** Start of Data excerpts **

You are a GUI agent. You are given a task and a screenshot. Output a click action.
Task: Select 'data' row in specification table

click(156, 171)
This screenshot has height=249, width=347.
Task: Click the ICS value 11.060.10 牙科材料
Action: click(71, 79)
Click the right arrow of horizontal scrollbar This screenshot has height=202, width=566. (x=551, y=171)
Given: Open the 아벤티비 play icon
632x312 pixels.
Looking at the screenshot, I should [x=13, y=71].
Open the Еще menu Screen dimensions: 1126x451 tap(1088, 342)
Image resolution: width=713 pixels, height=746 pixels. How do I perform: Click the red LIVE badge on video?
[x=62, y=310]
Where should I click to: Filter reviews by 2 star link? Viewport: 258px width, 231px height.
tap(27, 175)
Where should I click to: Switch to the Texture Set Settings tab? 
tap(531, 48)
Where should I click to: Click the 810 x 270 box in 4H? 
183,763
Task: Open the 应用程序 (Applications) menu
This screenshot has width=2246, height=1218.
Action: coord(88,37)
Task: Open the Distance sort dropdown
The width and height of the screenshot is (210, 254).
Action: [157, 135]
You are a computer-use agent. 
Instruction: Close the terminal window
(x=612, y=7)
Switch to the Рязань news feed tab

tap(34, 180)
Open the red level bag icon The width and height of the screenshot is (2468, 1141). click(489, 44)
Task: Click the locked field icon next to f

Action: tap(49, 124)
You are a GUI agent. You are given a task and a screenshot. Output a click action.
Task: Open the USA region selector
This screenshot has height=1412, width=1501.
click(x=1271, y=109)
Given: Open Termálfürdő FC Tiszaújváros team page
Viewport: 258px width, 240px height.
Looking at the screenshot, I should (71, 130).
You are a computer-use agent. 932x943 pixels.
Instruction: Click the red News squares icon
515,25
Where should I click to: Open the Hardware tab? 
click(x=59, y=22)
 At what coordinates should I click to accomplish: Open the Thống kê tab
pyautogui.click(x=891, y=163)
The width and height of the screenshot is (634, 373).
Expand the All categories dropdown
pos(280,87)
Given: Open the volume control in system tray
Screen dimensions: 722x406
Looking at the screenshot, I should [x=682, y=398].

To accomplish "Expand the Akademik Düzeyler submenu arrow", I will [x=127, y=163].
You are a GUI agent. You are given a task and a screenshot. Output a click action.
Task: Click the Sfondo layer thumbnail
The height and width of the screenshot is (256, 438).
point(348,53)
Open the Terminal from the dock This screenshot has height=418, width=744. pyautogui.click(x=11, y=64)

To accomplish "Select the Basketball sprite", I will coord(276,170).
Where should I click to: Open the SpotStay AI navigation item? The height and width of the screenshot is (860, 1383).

** End of Data excerpts **

Job:
Set out every line of the records above as a numbered list, skipping any blank lines.

Solution to this exercise:
1. You are a GUI agent. You are given a task and a screenshot. Output a click action.
2. Task: Select 'data' row in specification table
3. click(156, 171)
4. This screenshot has height=249, width=347.
5. Task: Click the ICS value 11.060.10 牙科材料
6. Action: click(71, 79)
7. Click the right arrow of horizontal scrollbar This screenshot has height=202, width=566. (x=551, y=171)
8. Given: Open the 아벤티비 play icon
9. 632x312 pixels.
10. Looking at the screenshot, I should [x=13, y=71].
11. Open the Еще menu Screen dimensions: 1126x451 tap(1088, 342)
12. Image resolution: width=713 pixels, height=746 pixels. How do I perform: Click the red LIVE badge on video?
13. [x=62, y=310]
14. Where should I click to: Filter reviews by 2 star link? Viewport: 258px width, 231px height.
15. tap(27, 175)
16. Where should I click to: Switch to the Texture Set Settings tab? 
17. tap(531, 48)
18. Where should I click to: Click the 810 x 270 box in 4H? 
19. 183,763
20. Task: Open the 应用程序 (Applications) menu
21. This screenshot has width=2246, height=1218.
22. Action: coord(88,37)
23. Task: Open the Distance sort dropdown
24. The width and height of the screenshot is (210, 254).
25. Action: [157, 135]
26. You are a computer-use agent. 
27. Instruction: Close the terminal window
28. (x=612, y=7)
29. Switch to the Рязань news feed tab
30. tap(34, 180)
31. Open the red level bag icon The width and height of the screenshot is (2468, 1141). click(489, 44)
32. Task: Click the locked field icon next to f
33. Action: tap(49, 124)
34. You are a GUI agent. You are given a task and a screenshot. Output a click action.
35. Task: Open the USA region selector
36. This screenshot has height=1412, width=1501.
37. click(x=1271, y=109)
38. Given: Open Termálfürdő FC Tiszaújváros team page
39. Viewport: 258px width, 240px height.
40. Looking at the screenshot, I should (71, 130).
41. You are a computer-use agent. 932x943 pixels.
42. Instruction: Click the red News squares icon
43. 515,25
44. Where should I click to: Open the Hardware tab? 
45. click(x=59, y=22)
46.  At what coordinates should I click to accomplish: Open the Thống kê tab
47. pyautogui.click(x=891, y=163)
48. The width and height of the screenshot is (634, 373).
49. Expand the All categories dropdown
50. pos(280,87)
51. Given: Open the volume control in system tray
52. Screen dimensions: 722x406
53. Looking at the screenshot, I should [x=682, y=398].
54. To accomplish "Expand the Akademik Düzeyler submenu arrow", I will [x=127, y=163].
55. You are a GUI agent. You are given a task and a screenshot. Output a click action.
56. Task: Click the Sfondo layer thumbnail
57. The height and width of the screenshot is (256, 438).
58. point(348,53)
59. Open the Terminal from the dock This screenshot has height=418, width=744. pyautogui.click(x=11, y=64)
60. To accomplish "Select the Basketball sprite", I will coord(276,170).
61. Where should I click to: Open the SpotStay AI navigation item? The height and width of the screenshot is (860, 1383).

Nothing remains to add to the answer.